La varietà del mercato small cap USA si riflette nella varietà di titoli detenuti in portafoglio: tra le prime dieci posizioni abbiamo titoli estremamente eterogenei, senza che nessuno domini il portafoglio. Si tratta di titoli sia value sia growth, legati a settori molto diversi, che deteniamo con un orizzonte di almeno tre anni, per un conseguente turnover pari al 35% del portafoglio. Questa varietà permette di diversificare molto, a differenza di quanto avviene nel mercato delle large cap, che è dominato da 4-5 titoli, con il rischio di un’elevata esposizione. Chiaramente, per poter sfruttare al meglio tale varietà, è necessaria una gestione attiva.

Altro aspetto caratteristico delle small cap, è che molte non generano utili, il che può essere visto come un limite dell’asset class. Anche in questo caso, a fare la differenza sono i titoli che si detengono in portafoglio: nel nostro, circa il 25% delle aziende non genera ancora utili, a fronte del 40% in media all’interno dell’indice. Insomma, bisogna saper puntare sui cavalli vincenti. Per esempio, possiamo citare alcune aziende biotech, che non hanno ancora ricevuto l’autorizzazione per la distribuzione dei propri farmaci, ma che genereranno utili una volta che l’avranno ottenuta. O, ancora, alcune aziende tecnologiche che sono grandi promesse. Infine, merita menzione il settore dei software, oggetto di timori e vittime di un fenomeno di overselling poiché gli investitori non si rendono conto che il confronto impietoso delle performance rispetto all’anno scorso non ha senso. Infatti, è normale che queste aziende ora siano praticamente ferme rispetto al 2020-2021, quando tutto il mondo era bloccato in casa e ordinava dispositivi digitali a distanza: in pochi mesi, abbiamo assistito ad un drastico cambiamento degli stili di vita e, conseguentemente, delle abitudini di consumo. Pertanto, dovrebbe essere comprensibile la difficoltà per le aziende di determinati settori nel prendere le misure rispetto al contesto sociale e di mercato.

Da small cap a big corp

Parlando di titoli, forse non tutti ricordano che solo pochi anni fa diversi big di oggi erano small cap: Tesla nel 2008-2010, Starbucks nel 2009, Netflix nel 2011-2014. Un’altra azienda che solo 5 anni fa era small cap è AMD, produttrice di semiconduttori. Spesso succede che una società rimanga in questa asset class per 5-10 anni, per poi arrivare al cosiddetto “punto di flesso” quando, per magia, il titolo impenna verso l’alto.

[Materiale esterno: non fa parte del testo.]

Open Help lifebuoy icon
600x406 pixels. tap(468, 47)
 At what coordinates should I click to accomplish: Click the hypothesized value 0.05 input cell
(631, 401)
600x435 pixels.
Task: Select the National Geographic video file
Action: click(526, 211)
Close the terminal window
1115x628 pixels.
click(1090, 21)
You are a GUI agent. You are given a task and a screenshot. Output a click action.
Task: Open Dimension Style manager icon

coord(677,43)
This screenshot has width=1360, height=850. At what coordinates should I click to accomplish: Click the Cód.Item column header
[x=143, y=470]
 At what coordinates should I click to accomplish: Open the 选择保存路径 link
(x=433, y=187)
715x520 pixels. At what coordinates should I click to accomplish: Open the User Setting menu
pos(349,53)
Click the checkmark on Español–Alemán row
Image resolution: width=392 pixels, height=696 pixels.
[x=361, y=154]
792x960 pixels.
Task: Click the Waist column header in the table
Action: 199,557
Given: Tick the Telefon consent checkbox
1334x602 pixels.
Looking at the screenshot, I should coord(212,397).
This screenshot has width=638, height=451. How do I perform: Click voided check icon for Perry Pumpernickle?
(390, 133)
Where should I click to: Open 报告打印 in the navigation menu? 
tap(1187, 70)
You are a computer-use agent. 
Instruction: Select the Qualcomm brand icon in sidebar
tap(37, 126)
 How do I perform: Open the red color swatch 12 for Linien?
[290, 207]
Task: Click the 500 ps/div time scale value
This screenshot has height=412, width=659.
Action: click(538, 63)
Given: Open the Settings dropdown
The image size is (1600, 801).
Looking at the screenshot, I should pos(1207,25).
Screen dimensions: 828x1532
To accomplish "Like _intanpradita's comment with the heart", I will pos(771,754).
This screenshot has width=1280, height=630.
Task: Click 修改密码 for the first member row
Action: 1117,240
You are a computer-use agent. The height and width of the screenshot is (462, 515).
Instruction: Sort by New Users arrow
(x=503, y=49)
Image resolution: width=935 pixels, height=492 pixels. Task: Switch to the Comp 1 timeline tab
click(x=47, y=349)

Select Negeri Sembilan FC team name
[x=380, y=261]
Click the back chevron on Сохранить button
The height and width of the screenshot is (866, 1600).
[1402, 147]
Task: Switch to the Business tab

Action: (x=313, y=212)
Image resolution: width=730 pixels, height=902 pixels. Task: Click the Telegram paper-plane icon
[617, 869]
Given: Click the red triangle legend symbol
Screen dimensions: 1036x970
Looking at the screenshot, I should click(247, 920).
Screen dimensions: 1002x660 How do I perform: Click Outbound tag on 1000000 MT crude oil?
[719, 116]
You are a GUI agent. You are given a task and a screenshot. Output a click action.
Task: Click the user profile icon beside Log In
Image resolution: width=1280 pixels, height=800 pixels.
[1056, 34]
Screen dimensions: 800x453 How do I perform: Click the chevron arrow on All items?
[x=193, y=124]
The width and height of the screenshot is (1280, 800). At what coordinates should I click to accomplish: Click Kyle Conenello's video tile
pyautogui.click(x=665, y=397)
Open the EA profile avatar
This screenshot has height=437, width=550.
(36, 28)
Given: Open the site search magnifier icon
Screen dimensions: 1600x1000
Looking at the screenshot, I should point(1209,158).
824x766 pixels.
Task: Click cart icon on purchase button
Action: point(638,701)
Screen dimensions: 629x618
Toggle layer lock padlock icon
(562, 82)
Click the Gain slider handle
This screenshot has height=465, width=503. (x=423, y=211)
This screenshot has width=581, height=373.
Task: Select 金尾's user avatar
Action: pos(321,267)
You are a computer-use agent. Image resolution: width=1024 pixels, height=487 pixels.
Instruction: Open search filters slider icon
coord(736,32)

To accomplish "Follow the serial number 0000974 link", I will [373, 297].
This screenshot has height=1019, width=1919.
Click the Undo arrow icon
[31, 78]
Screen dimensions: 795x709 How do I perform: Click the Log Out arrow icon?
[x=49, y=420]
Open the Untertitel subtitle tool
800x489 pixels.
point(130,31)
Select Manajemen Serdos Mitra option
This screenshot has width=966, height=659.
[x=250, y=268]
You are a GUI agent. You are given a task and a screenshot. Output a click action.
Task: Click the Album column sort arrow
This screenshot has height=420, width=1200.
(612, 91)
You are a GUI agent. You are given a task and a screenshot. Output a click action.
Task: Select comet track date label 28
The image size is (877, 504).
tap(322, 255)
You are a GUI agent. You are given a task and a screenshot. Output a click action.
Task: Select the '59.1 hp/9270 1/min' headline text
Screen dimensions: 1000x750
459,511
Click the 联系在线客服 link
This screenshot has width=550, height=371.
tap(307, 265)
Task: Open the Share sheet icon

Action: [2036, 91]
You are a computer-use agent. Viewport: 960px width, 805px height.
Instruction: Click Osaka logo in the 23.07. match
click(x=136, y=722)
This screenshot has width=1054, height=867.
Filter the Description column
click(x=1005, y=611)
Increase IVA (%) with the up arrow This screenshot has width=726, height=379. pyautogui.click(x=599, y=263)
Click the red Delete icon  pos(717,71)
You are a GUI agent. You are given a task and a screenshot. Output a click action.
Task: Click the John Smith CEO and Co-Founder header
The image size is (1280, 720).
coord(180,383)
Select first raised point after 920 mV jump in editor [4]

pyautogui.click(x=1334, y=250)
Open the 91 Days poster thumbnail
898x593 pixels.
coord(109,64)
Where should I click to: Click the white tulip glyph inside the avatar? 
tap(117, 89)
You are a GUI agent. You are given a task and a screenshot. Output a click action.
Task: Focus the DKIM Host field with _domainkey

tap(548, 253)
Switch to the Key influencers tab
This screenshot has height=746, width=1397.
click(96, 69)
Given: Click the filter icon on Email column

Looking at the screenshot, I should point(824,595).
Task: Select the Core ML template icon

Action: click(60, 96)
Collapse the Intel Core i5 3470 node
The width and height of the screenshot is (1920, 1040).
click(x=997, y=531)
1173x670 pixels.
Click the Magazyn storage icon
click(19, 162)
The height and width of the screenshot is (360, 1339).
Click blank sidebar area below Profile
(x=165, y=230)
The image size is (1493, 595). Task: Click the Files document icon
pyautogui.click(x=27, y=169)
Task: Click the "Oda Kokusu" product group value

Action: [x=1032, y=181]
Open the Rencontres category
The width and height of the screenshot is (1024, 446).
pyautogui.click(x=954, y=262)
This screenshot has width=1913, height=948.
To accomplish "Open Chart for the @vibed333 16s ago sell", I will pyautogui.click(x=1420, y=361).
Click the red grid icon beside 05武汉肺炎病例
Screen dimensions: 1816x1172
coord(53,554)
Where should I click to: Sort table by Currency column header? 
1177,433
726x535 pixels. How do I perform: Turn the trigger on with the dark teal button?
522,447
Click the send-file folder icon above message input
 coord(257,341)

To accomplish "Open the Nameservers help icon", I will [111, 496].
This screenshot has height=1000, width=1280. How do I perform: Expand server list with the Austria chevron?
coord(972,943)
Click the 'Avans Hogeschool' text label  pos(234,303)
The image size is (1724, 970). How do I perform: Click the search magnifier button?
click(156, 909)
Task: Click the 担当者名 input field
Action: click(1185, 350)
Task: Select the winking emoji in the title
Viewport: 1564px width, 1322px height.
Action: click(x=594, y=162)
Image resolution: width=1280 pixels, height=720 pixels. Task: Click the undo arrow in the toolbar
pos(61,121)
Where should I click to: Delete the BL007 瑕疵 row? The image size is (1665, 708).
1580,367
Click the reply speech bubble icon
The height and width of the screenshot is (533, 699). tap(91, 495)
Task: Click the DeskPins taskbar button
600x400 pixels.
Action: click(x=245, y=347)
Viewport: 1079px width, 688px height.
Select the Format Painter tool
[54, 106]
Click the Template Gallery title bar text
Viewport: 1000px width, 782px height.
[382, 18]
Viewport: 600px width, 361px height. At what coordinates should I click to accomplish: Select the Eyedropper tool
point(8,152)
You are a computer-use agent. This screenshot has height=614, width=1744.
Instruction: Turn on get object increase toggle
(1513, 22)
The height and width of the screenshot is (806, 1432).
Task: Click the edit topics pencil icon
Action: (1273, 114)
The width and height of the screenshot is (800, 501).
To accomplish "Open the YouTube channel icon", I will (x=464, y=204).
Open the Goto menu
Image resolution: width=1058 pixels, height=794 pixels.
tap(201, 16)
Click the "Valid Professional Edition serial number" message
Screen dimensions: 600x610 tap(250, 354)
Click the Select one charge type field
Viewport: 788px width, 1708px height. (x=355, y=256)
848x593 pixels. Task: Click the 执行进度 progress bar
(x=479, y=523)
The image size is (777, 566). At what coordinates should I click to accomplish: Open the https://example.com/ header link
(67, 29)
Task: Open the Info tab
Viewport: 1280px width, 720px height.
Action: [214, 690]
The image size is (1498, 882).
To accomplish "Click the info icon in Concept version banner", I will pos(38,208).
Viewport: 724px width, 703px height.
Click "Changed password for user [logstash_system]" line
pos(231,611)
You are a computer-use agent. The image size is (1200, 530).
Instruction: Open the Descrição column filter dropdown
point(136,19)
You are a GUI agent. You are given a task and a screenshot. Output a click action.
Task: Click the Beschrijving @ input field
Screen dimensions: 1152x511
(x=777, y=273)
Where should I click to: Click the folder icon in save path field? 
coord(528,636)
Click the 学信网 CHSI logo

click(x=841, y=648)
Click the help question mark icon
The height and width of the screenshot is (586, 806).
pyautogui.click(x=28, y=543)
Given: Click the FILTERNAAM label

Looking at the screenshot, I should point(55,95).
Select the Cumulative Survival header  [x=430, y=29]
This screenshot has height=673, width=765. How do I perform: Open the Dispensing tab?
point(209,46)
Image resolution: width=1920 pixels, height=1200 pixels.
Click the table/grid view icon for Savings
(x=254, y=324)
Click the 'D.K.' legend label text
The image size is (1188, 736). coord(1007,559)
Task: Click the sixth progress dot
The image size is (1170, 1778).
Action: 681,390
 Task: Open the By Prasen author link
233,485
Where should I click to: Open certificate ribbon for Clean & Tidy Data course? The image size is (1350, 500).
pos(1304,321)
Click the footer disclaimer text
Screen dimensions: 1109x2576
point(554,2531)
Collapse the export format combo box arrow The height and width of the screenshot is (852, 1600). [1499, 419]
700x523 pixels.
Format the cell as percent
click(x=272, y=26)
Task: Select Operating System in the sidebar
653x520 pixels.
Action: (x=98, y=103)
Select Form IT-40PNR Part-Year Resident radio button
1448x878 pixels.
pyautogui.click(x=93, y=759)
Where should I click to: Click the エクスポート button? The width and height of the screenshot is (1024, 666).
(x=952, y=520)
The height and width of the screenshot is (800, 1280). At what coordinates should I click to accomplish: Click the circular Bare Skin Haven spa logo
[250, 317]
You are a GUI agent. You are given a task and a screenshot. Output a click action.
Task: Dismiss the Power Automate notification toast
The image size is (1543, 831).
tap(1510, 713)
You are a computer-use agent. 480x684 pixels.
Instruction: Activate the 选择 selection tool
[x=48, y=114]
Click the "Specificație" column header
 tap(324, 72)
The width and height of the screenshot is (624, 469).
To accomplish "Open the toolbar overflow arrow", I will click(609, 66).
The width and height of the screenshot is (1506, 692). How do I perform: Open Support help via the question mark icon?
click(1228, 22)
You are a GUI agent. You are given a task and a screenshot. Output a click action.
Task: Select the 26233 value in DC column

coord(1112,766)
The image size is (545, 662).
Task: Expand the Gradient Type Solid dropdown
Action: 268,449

Tenendo conto del fattore tassi, nei prossimi mesi mi aspetto altri rialzi da parte della Fed, il che inciderà su alcuni titoli, soprattutto quelli Growth. Probabilmente, invece, i titoli Value andranno meglio se riusciremo a evitare una recessione che, comunque, sarà assorbita da tanti titoli ciclici, se ben valutati. Dunque, nell’ambito delle small cap statunitensi vediamo diverse opportunità in questo senso. A prescindere da cosa farà la Fed, alcune aziende avranno la stessa traiettoria di crescita per cui, a mio avviso, non si registrerà un rallentamento per questa asset class.